(TASK DESCRIPTION): Exact reproduction required: the lines below from the line with "Screen dimensions: 425x439" to the line with "Task: Click the plus icon to add node", both ends included, and no others.

(PROVIDED DATA):
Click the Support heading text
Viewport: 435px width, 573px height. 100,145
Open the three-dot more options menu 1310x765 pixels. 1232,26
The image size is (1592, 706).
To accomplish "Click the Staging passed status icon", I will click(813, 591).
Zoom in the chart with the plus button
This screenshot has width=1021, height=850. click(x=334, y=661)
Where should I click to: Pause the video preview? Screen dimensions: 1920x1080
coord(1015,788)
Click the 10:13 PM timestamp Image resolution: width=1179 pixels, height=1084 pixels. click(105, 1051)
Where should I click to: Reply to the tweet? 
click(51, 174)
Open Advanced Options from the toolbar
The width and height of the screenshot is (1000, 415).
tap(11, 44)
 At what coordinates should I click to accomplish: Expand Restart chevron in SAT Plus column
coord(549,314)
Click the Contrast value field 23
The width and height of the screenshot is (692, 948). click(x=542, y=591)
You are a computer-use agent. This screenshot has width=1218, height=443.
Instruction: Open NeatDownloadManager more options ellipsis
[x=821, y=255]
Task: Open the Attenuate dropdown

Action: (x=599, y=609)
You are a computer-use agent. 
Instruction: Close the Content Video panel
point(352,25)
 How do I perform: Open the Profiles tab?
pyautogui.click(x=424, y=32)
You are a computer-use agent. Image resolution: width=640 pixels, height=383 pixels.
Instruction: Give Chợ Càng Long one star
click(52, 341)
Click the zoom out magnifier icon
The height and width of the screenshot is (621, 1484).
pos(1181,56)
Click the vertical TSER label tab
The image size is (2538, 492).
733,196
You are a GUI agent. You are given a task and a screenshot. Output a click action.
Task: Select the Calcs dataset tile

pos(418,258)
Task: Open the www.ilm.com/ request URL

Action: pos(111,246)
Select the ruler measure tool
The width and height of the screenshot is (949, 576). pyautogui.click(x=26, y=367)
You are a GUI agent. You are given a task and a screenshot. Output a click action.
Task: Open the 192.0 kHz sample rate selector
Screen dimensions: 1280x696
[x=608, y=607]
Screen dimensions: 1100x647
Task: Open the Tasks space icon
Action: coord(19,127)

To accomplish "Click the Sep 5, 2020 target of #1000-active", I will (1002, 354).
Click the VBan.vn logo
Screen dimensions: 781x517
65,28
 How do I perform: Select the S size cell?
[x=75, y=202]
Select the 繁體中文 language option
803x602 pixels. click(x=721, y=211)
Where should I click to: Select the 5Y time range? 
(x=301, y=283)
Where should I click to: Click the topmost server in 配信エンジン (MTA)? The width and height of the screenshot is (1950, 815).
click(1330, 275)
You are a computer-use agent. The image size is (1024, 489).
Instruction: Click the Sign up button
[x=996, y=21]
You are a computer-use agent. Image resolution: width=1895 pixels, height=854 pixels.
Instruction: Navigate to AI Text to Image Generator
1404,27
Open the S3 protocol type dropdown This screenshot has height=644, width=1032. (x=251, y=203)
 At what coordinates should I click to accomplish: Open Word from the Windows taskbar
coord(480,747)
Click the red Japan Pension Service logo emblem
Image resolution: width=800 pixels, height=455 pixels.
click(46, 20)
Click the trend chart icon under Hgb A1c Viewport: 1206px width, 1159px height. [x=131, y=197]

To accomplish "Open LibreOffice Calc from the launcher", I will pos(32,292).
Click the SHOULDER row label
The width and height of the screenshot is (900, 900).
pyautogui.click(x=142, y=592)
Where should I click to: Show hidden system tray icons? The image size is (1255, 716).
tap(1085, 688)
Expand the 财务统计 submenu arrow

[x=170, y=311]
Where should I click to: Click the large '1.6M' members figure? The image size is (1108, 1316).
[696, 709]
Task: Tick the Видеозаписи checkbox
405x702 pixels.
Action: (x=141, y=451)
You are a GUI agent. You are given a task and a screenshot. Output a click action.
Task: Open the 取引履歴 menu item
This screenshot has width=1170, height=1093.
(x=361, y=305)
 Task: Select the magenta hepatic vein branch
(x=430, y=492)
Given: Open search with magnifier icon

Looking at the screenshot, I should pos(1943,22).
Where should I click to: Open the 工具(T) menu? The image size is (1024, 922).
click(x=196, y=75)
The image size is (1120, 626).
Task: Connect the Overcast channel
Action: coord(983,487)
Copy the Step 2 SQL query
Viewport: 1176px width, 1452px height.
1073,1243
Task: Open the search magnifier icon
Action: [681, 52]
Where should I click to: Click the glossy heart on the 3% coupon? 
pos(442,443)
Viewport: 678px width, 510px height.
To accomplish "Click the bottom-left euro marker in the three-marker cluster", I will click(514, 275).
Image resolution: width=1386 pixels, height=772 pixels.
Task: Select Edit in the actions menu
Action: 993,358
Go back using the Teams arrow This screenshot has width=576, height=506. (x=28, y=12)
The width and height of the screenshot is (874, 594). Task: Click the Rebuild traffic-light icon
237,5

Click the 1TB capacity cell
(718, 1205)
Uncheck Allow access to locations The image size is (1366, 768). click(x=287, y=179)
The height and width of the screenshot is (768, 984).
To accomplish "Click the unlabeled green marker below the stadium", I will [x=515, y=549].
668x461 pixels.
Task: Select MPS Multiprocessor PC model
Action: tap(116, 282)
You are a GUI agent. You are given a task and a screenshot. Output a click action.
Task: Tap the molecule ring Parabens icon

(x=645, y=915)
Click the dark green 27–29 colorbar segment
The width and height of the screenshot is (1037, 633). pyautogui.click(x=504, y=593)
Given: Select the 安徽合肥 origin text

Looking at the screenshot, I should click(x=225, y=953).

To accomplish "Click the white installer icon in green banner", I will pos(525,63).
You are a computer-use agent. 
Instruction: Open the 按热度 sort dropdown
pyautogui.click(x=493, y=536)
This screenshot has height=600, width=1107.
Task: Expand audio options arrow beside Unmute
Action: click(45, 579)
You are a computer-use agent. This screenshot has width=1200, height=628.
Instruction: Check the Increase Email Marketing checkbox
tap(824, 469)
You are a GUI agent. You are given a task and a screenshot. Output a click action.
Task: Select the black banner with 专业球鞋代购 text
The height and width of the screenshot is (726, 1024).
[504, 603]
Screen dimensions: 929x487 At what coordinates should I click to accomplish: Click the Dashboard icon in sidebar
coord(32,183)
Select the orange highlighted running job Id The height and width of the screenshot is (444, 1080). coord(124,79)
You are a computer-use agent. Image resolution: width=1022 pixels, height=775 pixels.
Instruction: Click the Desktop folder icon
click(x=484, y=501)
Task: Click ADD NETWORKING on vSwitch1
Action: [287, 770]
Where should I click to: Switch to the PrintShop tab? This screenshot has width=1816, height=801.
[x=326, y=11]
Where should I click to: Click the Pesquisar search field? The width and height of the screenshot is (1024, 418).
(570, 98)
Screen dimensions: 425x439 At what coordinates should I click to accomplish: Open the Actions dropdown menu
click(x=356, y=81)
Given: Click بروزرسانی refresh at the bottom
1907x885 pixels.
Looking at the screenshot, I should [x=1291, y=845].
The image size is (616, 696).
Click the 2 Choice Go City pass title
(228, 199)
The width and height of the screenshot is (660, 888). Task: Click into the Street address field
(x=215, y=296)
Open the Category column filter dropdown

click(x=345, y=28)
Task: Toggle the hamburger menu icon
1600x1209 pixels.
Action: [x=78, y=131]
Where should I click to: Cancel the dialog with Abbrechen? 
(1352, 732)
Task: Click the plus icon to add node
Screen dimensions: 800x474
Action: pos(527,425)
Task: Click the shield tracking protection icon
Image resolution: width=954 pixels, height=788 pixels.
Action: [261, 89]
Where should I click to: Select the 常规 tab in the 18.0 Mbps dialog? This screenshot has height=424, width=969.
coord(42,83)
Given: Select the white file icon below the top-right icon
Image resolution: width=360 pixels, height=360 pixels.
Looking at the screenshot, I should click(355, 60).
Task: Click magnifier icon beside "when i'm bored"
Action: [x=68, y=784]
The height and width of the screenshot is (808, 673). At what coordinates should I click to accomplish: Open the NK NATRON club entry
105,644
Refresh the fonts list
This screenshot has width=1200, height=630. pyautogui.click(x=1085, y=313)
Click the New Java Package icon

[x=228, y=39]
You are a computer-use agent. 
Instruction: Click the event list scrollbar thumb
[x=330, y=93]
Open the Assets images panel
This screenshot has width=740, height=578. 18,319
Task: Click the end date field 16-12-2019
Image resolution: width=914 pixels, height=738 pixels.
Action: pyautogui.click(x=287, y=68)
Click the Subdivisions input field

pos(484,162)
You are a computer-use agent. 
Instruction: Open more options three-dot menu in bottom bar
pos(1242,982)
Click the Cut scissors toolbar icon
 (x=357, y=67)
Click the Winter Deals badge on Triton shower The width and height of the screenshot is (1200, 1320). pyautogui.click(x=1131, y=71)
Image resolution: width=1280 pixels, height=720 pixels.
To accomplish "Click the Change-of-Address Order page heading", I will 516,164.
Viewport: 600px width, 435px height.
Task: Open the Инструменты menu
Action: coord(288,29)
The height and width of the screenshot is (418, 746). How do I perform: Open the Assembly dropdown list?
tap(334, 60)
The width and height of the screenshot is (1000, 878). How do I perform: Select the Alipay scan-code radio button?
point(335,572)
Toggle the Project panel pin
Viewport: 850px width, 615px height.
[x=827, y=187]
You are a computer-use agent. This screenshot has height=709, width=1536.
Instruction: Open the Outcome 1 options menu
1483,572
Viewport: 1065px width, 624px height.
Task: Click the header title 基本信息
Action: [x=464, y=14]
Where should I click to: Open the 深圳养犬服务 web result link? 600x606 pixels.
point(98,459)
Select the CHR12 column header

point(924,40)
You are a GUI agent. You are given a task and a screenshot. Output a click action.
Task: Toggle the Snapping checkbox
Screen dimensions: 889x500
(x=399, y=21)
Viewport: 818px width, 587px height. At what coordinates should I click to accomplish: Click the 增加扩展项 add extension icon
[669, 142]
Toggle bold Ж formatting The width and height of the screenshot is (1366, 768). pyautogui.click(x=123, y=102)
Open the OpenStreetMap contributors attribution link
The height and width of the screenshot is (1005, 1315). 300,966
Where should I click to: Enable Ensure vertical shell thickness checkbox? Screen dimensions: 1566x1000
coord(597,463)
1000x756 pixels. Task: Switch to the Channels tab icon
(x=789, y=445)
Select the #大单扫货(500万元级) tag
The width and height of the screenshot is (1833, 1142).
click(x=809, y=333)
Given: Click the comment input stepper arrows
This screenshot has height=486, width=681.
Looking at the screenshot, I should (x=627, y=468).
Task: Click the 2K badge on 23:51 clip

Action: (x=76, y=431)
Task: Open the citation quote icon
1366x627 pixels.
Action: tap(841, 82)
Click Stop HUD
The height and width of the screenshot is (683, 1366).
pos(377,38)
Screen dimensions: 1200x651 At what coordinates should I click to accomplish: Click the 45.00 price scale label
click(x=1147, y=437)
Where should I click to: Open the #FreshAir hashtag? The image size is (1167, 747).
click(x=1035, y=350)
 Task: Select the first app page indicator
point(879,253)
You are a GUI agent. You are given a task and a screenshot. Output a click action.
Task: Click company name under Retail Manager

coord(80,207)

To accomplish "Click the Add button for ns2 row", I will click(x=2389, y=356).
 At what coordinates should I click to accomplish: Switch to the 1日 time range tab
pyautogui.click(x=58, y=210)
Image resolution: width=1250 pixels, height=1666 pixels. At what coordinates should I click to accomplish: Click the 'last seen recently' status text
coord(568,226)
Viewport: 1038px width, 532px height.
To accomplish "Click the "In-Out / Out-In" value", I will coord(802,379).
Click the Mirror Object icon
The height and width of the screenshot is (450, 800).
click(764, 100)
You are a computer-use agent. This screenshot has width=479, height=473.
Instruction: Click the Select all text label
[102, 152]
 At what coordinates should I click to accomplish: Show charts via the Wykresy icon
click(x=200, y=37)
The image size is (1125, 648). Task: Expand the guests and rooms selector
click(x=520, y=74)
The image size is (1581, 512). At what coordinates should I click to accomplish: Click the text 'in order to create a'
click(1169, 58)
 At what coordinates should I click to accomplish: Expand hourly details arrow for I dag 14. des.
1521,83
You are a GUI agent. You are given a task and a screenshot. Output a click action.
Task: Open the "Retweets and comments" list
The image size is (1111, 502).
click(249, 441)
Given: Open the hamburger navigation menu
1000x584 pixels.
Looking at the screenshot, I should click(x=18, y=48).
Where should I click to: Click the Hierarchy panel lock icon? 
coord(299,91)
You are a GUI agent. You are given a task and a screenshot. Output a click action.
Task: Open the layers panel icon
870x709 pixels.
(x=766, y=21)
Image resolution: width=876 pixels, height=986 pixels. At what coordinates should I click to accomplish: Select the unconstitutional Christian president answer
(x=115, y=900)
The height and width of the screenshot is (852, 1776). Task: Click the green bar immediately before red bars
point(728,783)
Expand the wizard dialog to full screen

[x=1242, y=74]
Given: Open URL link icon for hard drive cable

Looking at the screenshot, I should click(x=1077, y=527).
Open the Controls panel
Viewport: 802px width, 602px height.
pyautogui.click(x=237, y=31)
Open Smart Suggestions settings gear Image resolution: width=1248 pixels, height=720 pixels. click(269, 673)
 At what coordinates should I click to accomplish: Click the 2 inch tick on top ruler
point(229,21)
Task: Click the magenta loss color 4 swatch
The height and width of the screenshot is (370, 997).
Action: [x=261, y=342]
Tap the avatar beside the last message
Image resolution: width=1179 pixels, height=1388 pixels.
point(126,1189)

(RESPONSE TO THE TASK):
Screen dimensions: 425x439 At what coordinates should I click to accomplish: Open the Actions dropdown menu
click(x=356, y=81)
Given: Click بروزرسانی refresh at the bottom
1907x885 pixels.
Looking at the screenshot, I should [x=1291, y=845].
The image size is (616, 696).
Click the 2 Choice Go City pass title
(228, 199)
The width and height of the screenshot is (660, 888). Task: Click into the Street address field
(x=215, y=296)
Open the Category column filter dropdown

click(x=345, y=28)
Task: Toggle the hamburger menu icon
1600x1209 pixels.
Action: [x=78, y=131]
Where should I click to: Cancel the dialog with Abbrechen? 
(1352, 732)
Task: Click the plus icon to add node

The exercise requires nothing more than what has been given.